La filière céramique du Maroc repose sur une chaîne industrielle intégrée, de l’extraction des matières premières à la finition des produits, ce qui lui confère une certaine résilience face aux aléas du marché mondial. Cette intégration permet notamment de maîtriser les coûts de production et de réduire les délais entre l’approvisionnement en feldspath et la mise sur le marché du produit fini.
Le feldspath, matière première indispensable à la fabrication de la céramique, est abondamment disponible sur le territoire marocain. En 2025, la production nationale a atteint un million de tonnes, plaçant le Maroc au premier rang africain et au huitième rang mondial, derrière des pays comme l’Inde, la Turquie et la Chine.
Malgré ces atouts, le secteur subit une pression croissante due à l’afflux massif de produits céramiques importés à bas prix. Les industriels marocains dénoncent régulièrement des pratiques de dumping qui réduisent la compétitivité des produits locaux, notamment dans le segment du carrelage destiné au bâtiment.

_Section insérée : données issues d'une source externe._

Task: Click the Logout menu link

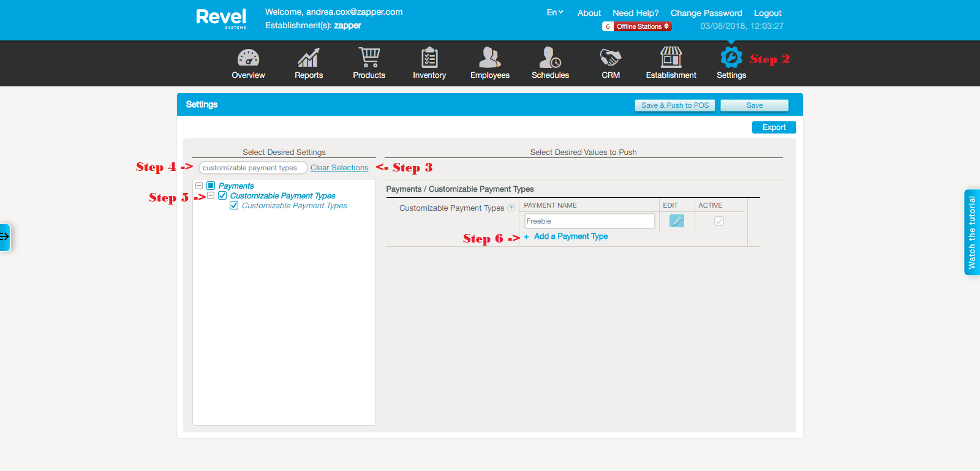Action: (x=767, y=13)
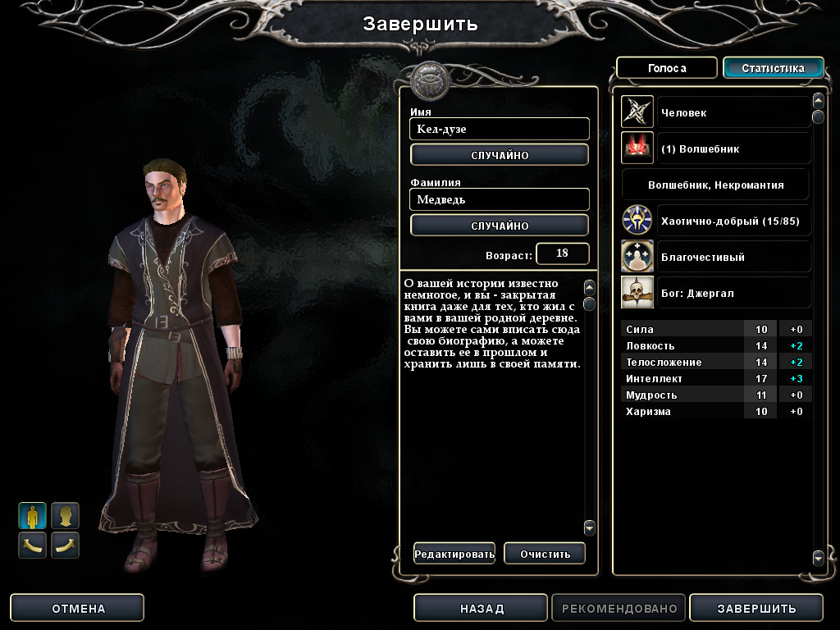
Task: Rotate character left with arrow icon
Action: 33,546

Parallèlement, la flambée du prix du gaz naturel, principal combustible utilisé lors de la cuisson des pièces céramiques, a un impact direct sur les marges des entreprises. Cette hausse des coûts énergétiques fragilise la rentabilité des usines et limite leur capacité à investir dans la modernisation ou la diversification de leurs gammes.
Face à ces contraintes, les acteurs du secteur envisagent de renforcer la synergie entre les différentes étapes de la chaîne de valeur. L’objectif affiché est de favoriser la montée en gamme, en développant des produits à plus forte valeur ajoutée, notamment dans le domaine des céramiques techniques destinées à d’autres industries que le bâtiment.

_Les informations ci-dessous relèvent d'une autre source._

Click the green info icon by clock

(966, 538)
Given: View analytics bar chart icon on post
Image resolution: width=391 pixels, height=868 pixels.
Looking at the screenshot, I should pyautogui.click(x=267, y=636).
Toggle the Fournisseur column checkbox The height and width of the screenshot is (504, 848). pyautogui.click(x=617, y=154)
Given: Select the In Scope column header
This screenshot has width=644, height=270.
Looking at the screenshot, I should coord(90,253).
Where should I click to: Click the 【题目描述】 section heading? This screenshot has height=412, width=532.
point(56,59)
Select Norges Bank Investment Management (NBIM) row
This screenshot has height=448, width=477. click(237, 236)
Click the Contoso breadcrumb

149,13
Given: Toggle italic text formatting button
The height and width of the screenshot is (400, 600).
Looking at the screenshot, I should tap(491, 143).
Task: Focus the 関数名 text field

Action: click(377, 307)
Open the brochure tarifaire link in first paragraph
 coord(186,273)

Les céramiques techniques, moins exposées aux fluctuations du marché du carrelage, offrent des perspectives de croissance dans des secteurs comme l’électronique, l’automobile ou la santé. Cette orientation pourrait permettre au Maroc de diversifier ses débouchés et de réduire sa dépendance aux marchés traditionnels.

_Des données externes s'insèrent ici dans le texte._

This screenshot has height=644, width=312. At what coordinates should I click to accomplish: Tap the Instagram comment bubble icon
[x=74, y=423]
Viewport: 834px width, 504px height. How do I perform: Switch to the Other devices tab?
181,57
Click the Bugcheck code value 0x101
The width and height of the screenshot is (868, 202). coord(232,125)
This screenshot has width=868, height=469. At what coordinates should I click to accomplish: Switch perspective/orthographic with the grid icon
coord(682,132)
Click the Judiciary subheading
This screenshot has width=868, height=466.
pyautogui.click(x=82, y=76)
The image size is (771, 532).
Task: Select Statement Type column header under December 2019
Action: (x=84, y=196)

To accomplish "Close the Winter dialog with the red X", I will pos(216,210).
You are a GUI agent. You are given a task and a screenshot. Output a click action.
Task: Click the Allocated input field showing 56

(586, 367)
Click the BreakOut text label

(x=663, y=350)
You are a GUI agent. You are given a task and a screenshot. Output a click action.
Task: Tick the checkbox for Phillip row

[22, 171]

L’ensemble de ces dynamiques s’inscrit dans un contexte où la compétitivité du Maroc repose sur la capacité à exploiter ses ressources naturelles tout en maîtrisant les coûts de production. La disponibilité locale du feldspath constitue un avantage comparatif, mais il doit être accompagné d’une gestion efficace de l’énergie et d’une stratégie de différenciation produit.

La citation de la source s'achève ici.